The rhetoric and the policy in relation to human trafficking has largely been located within the broader domain of counter-organised crime measures and the primary criminal justice focus has been directed at crimes that involve the breaching of borders and migration law. In practice this is increasingly realised through increased scrutiny of the sex industry and has involved attempts at recriminalising sex work by stealth. It has done so at the expense of more complex and inter-industry analysis of trafficking practices—not just sex trafficking (cf. Hathaway, 2008). Weber (2006) has posited that borders are mobile and increasingly personally mobile—that is, borders are being attached to individuals rather than to specific places or sites. Thus, the border that requires policing morphs into a person that requires policing. This chapter suggests that the focus on policing sex trafficking is primarily concerned with the breach of the border, and is increasingly policed within countries and on the bodies of women who legitimately work in the sex industry.

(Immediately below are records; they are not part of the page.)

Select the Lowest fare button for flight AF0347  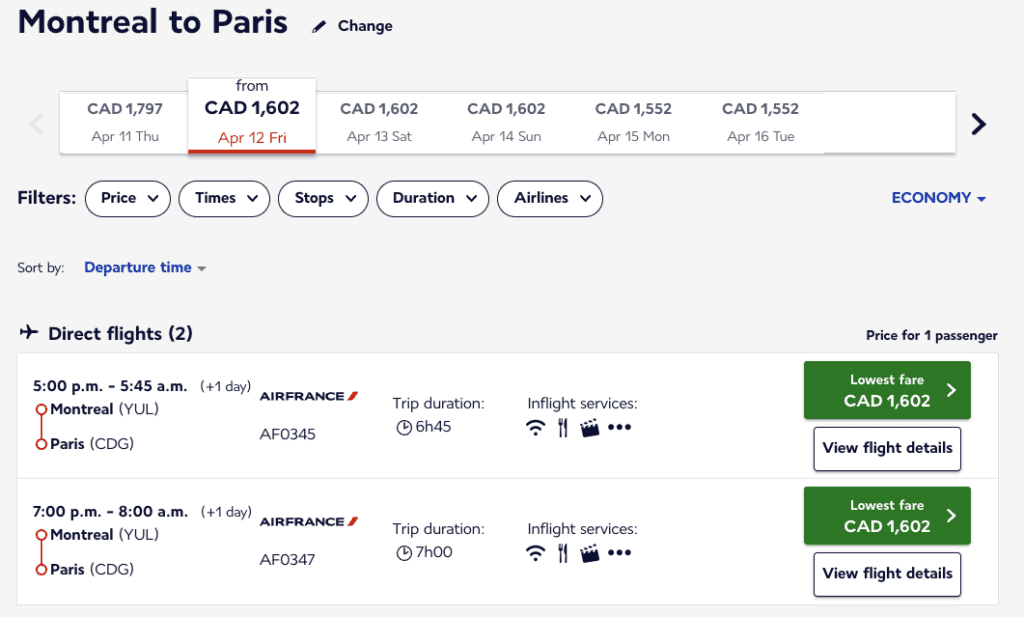pyautogui.click(x=886, y=515)
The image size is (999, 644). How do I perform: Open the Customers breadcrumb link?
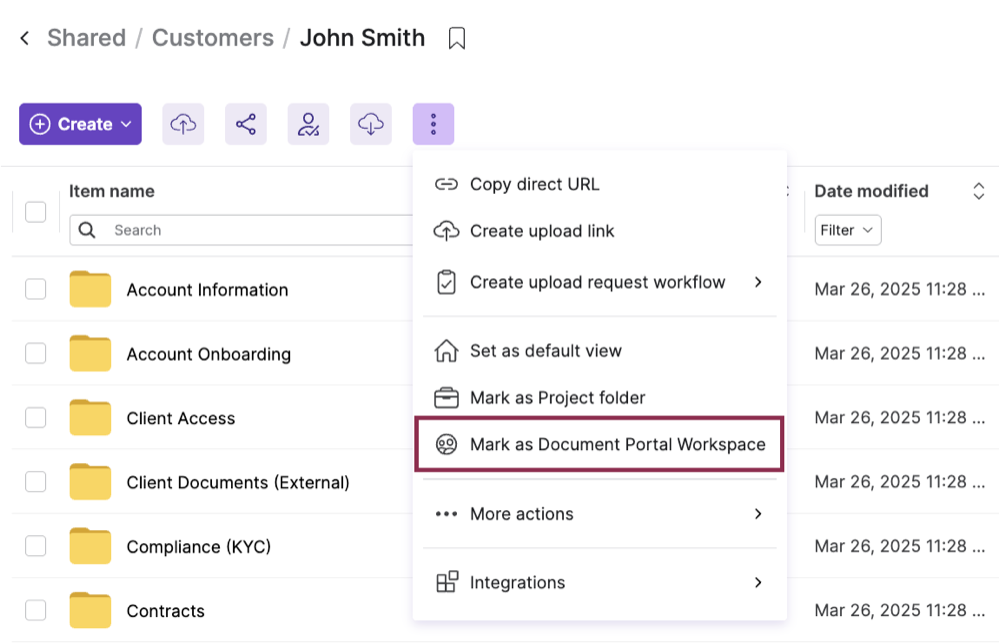[x=212, y=37]
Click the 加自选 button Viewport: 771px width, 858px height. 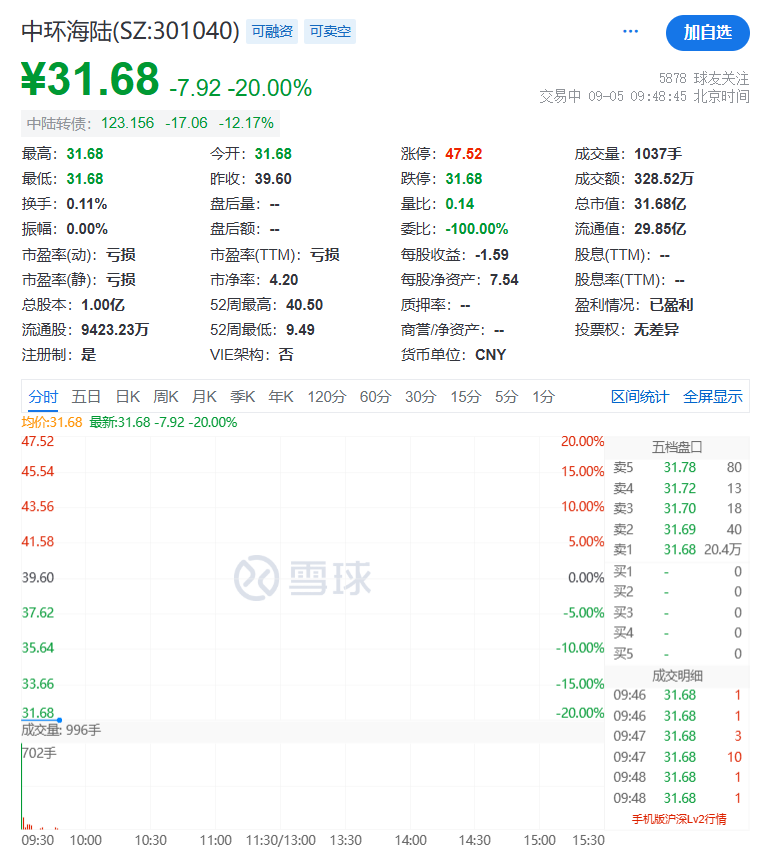(707, 32)
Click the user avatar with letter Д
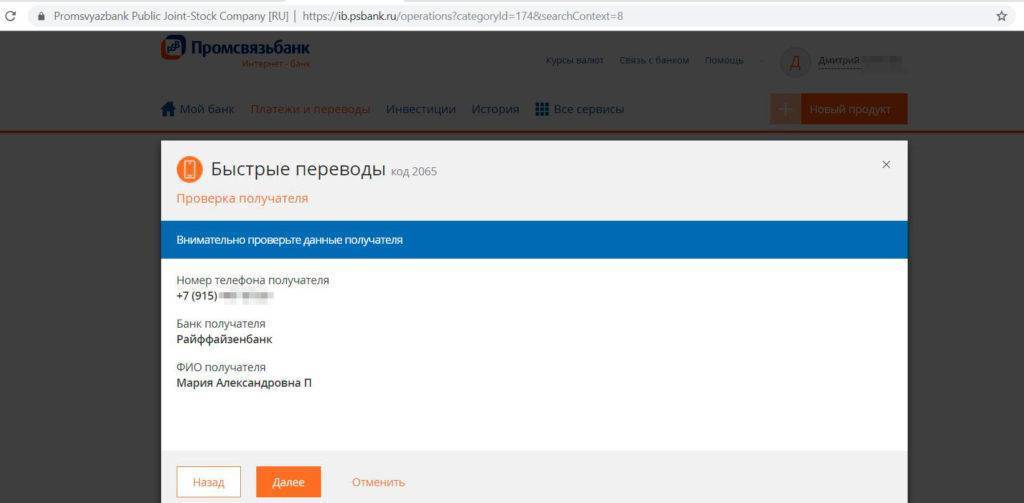The width and height of the screenshot is (1024, 503). [795, 61]
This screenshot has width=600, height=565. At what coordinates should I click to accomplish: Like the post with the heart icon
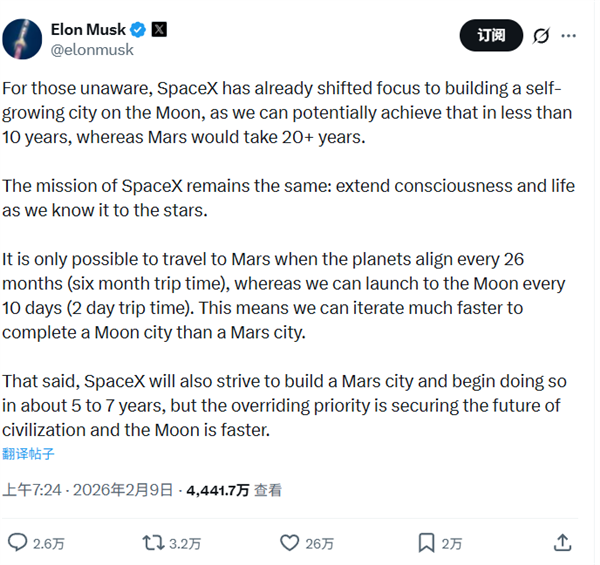289,543
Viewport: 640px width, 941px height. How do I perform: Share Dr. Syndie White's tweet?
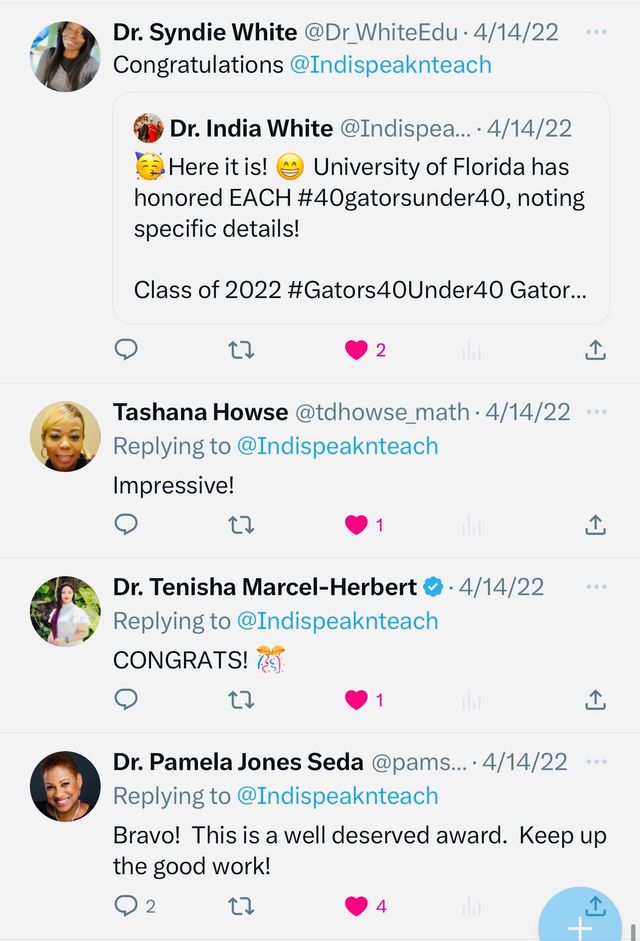[595, 350]
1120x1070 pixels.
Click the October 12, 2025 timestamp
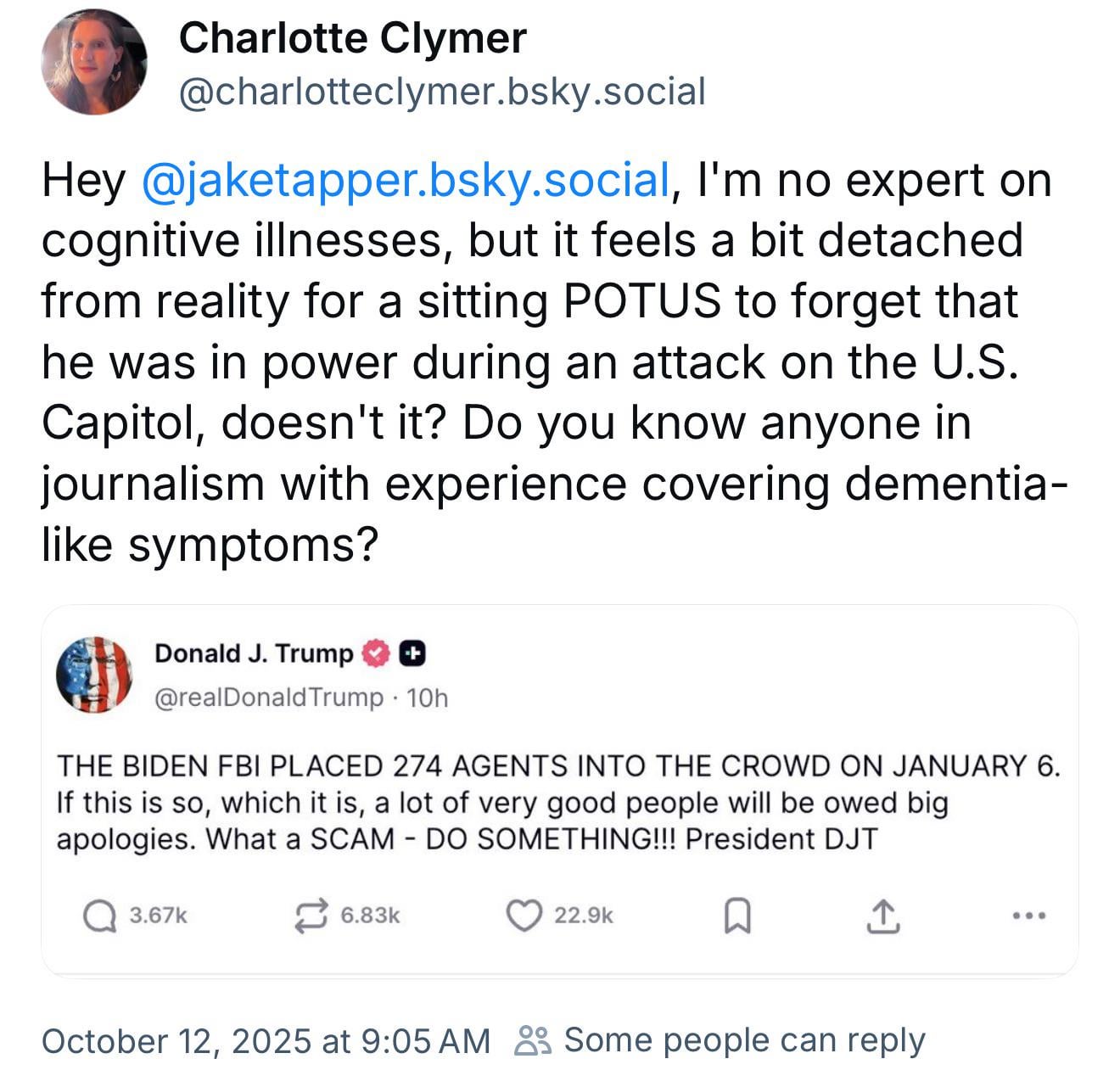[x=266, y=1040]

…the claims being made about the wide extent of sex trafficking cannot be substantiated….

(Minister for Immigration and Multicultural and Indigenous Affairs, 1 April 2003, Press Release)

The illegal international trade in people has been growing considerably in recent years. Australia will not tolerate this repugnant trade which deals with women and children in a sexually exploitative manner. Today we are announcing a comprehensive strategy to fight this insidious crime.

(Minister for Justice and Customs, 13 October 2003a)

…evidence in this field is scanty….

(Judy Maddigan, MP Chair of the Victorian Parliamentary Inquiry into Trafficking for Sex Work, June 2010)

This chapter was co-authored with Marie Segrave, Monash University.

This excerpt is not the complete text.